Un pragmatismo ingenuo

Interesantes y paradójicos, los tiempos que vivimos, en los que no hay nada políticamente más iluso que la defensa de las posiciones llamadas «pragmáticas» y nada más útil que hacer frente a los desafíos. Tiene gracia, porque los que ahora piden con urgencia un «gobierno efectivo» son los mismos que tratan de ingenuos a quienes confiábamos en la posibilidad de una ruptura democrática, de la ley a la ley. Y, aún, resulta desconcertante que sea la obsesión de efectividad lo que encalla el tablero político parlamentario, mientras que lo que lo mueve es la respuesta europea -que se suponía inútil- a la resistencia radical.

Que los que en octubre pasado hicieron el «golpe de autonomía» arrebatando al pueblo de Cataluña -los mismos que en España tardaron diez meses en formar gobierno, con repetición de elecciones incluida-, ahora nos apremia a tener un gobierno efectivo, es tan cínico como comprensible. El 155 les quema los dedos, y confían en que el gobierno que nos quieren imponer -tras encarcelar o forzar a exiliarse a quienes legítimamente votamos el 21-D- lo sea todo menos efectivo. Saben que la aceptación resignada por parte del Parlamento de la usurpación de los derechos civiles y políticos de los líderes que legítimamente deberían presidir el gobierno pesaría tanto que su acción lo sería todo menos efectiva. Como ha advertido Aznar en Valencia, el restablecimiento de la autonomía es una quimera. Y las peticiones de diálogo con el Estado, no nos engañemos, ya no serán para volver a hablar de pactos fiscales o reformas de la Constitución -que tampoco quieren-, sino para negociar la secesión y repartir pasivos y activos.

En cambio, encuentro menos comprensible que desde posiciones soberanistas se confíe en este tipo de pragmatismo que yo veo estéril, por imposible.
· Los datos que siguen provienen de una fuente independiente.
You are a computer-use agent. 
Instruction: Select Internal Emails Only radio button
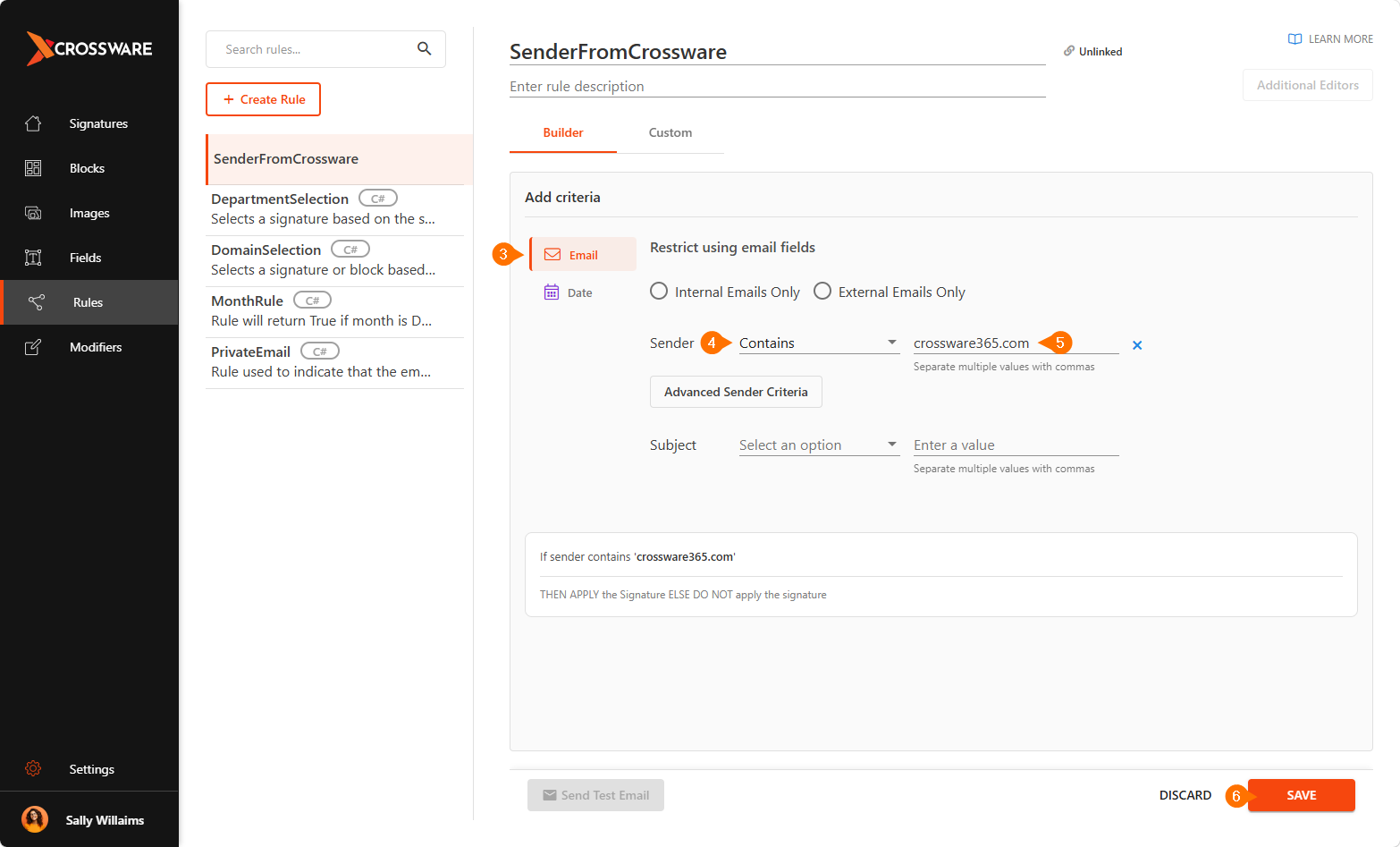(659, 292)
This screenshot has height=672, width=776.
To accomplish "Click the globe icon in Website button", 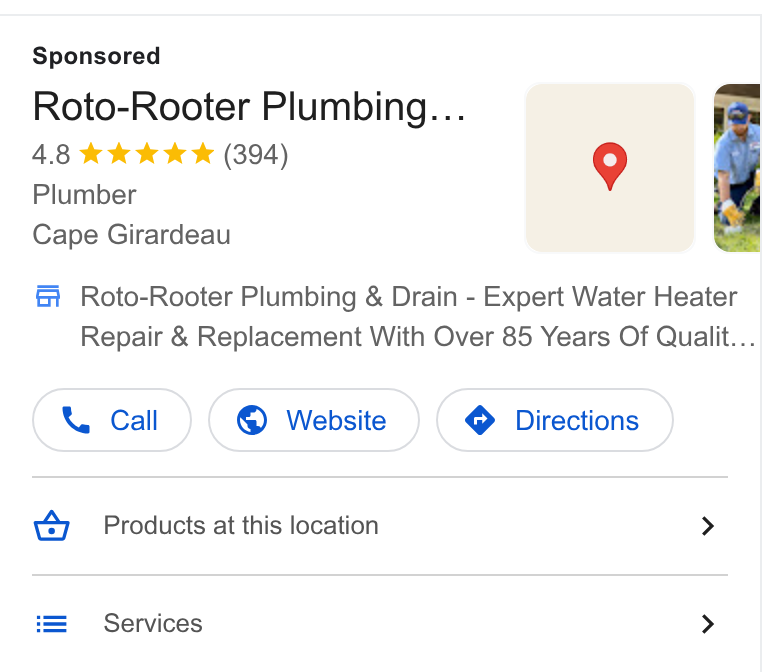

Me recuerda los mismos mecanismos mentales que, cuando la vía autonómica ya se había demostrado cerrada a cal y canto, cuando ya era una vía muerta visto el fracaso del intento de reforma del Estatuto de 2006, aunque permitían defenderla y confiar que el Estado se daría cuenta del irreparable paso en falso que estaba a punto de dar de la mano del TC.

Ahora bien, si algo me rebela de las vías llamadas pragmáticas no es ni su ingenuidad, ni lo que puedan tener de autoengaño. No: lo que realmente me indigna es que, tal vez sin conciencia, desprecian el sacrificio de quienes han acabado en la cárcel y el exilio, el de todos los cargos del gobierno y la administración investigados, el de los cientos de alcaldes investigados o el de los cargos cesados, y desprecian el valor de los más de dos millones de votantes que los empujaron a esta durísima situación.

El tiempo hará balance -y quizás justicia- de tanto sacrificio. Pero, hasta que no llegue ese día, no es aceptable tirar todo el dolor a la papelera de la historia, que diría aquel. Al contrario, tengo el convencimiento de que este sufrimiento no sólo tiene un sentido político positivo, sino que es de una gran eficacia. Los efectos de la represión política no habrán sido sólo un daño colateral a lamentar, sino el alto precio pagado para alcanzar un no menos alto objetivo político. Aún más: creo que este es un coste necesario sin el cual ninguna victoria será posible. Y, en cualquier caso, no se puede reducir el sacrificio de todos estos hombres y mujeres a un mero error de cálculo sino que debe entenderse como la asunción voluntaria de un riesgo del que eran plenamente conscientes.

Es por todo ello que responder al valor de unos con la resignación «pragmática» de otros haría inútil el sacrificio y lo convertiría en una mera autoinmolación absurda, que es lo que quiere el adversario.